Posted 7/2/2012 12:00 am
Updated 2 years ago
Members of a public company’s board of directors are rarely sued for their conduct on the board, according to a Harvard Business School professor.
“They’re very well protected by insurance policies,” such as directors’ and officers’ liability insurance, said Jay Lorsch, a professor at Harvard Business School who studies corporate boards and teaches a course for board members of publicly traded companies.
And often board members will have the defense that they were exercising “the business judgment rule, and so the courts are quite reluctant to try to second-guess whether that was a good business decision or not,” said Carla Hayn, a professor at the University of California at Los Angeles’ Anderson School of Management. Hayn also is a co-coordinator of a board of directors’ education course.
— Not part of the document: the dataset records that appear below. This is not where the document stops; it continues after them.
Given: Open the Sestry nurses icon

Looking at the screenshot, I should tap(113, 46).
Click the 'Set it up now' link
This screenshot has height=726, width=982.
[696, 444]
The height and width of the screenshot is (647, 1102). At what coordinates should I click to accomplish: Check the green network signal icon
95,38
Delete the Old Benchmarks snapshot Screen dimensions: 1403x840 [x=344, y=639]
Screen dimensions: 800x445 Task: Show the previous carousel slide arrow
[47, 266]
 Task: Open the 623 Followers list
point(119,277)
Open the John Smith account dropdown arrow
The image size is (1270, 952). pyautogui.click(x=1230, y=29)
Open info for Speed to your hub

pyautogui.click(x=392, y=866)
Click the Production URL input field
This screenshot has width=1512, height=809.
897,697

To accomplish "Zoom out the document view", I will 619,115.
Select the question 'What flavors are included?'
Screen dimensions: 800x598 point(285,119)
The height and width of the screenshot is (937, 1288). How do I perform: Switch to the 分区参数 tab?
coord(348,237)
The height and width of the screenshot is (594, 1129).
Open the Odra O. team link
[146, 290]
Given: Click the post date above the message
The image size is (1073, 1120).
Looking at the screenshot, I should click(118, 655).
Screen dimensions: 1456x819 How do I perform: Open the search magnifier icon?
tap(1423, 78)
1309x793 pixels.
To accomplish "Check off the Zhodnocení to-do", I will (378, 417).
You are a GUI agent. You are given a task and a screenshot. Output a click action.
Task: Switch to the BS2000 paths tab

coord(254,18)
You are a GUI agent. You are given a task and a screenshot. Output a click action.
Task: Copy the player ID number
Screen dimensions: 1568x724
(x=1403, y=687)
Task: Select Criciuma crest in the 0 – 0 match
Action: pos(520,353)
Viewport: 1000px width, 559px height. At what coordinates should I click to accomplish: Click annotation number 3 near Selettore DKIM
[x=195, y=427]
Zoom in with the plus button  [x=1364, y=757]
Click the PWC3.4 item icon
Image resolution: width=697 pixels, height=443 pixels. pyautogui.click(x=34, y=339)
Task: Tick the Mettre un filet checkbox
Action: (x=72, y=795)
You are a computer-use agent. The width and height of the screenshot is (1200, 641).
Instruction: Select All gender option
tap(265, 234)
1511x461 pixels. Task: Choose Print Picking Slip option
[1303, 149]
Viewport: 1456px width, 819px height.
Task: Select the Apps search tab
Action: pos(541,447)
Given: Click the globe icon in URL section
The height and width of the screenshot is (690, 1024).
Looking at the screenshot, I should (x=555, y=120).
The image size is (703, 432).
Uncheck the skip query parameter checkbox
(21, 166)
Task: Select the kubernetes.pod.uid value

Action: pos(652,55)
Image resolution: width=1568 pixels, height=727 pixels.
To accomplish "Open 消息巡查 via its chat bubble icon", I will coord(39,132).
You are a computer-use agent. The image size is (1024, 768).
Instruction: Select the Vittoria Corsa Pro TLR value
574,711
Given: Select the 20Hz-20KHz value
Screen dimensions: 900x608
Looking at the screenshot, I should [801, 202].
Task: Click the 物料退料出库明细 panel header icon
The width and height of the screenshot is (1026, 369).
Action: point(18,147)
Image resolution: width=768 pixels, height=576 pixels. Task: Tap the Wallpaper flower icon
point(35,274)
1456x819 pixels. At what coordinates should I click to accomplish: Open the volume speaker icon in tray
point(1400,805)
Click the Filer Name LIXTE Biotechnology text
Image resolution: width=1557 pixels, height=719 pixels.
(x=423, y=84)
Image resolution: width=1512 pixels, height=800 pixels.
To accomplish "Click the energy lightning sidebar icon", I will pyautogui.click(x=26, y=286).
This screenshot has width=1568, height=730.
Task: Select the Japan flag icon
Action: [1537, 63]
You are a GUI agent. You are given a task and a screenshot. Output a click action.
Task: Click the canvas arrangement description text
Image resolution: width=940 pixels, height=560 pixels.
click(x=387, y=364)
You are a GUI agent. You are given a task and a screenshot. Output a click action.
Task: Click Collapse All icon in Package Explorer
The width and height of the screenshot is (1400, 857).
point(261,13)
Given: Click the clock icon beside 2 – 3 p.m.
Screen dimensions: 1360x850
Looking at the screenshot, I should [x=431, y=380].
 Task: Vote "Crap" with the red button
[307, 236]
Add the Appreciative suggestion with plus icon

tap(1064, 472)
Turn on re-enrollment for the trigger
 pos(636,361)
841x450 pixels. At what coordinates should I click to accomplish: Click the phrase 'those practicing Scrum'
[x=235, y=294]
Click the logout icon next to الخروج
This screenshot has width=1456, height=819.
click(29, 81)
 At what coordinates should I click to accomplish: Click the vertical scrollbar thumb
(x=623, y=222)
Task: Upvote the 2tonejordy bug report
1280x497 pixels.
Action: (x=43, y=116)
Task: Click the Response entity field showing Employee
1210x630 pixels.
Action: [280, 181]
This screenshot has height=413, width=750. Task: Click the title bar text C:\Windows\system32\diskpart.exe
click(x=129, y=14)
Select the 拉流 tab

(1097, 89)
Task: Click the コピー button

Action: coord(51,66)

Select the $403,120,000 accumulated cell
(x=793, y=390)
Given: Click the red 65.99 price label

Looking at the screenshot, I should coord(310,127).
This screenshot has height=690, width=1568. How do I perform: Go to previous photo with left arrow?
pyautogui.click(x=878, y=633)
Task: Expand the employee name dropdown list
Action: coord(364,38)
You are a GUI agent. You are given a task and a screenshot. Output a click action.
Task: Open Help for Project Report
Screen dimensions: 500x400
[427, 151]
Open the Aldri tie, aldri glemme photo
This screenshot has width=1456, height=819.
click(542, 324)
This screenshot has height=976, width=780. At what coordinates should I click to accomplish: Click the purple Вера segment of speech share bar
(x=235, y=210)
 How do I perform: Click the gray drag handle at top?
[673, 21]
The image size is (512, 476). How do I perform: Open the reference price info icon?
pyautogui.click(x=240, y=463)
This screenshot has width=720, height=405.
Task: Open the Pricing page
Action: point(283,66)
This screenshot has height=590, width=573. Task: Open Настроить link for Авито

The Securities & Exchange Commission also said it wouldn’t “second-guess the good-faith efforts of directors,” according to a February 2011 news release that announced three former outside directors of DHB Industries of Pompano Beach, Fla., were charged with accounting fraud. In that case, three directors Jerome Krantz, Cary Chasin and Gary Nadelman, all of Old Westbury, N.Y., were accused of turning “a blind eye to warning signs of fraud and other misconduct by company officers,” the news release said. The directors neither admitted nor denied the allegations in their court filings but agreed to pay hundreds of thousands of dollars to settle the case.
Despite past history, shareholders no doubt will continue to move forward with lawsuits against board members.
One very high-profile example is the suit a shareholder of Wal-Mart Stores Inc. filed in April against the board of directors of the Bentonville retailer for failing to investigate allegations that the company paid millions of dollars to bribe Mexican officials so stores could be built faster.
John Cottrell of Texas filed the lawsuit on behalf of Wal-Mart in the Western District of Arkansas. Cottrell seeks to recover for Wal-Mart and its shareholders “the hundreds of millions of dollars of financial and reputational damages caused by” the retailer’s alleged bribery scandal, reported by The New York Times in April. As of Thursday morning, Wal-Mart’s board members hadn’t filed their response to the shareholder’s lawsuit.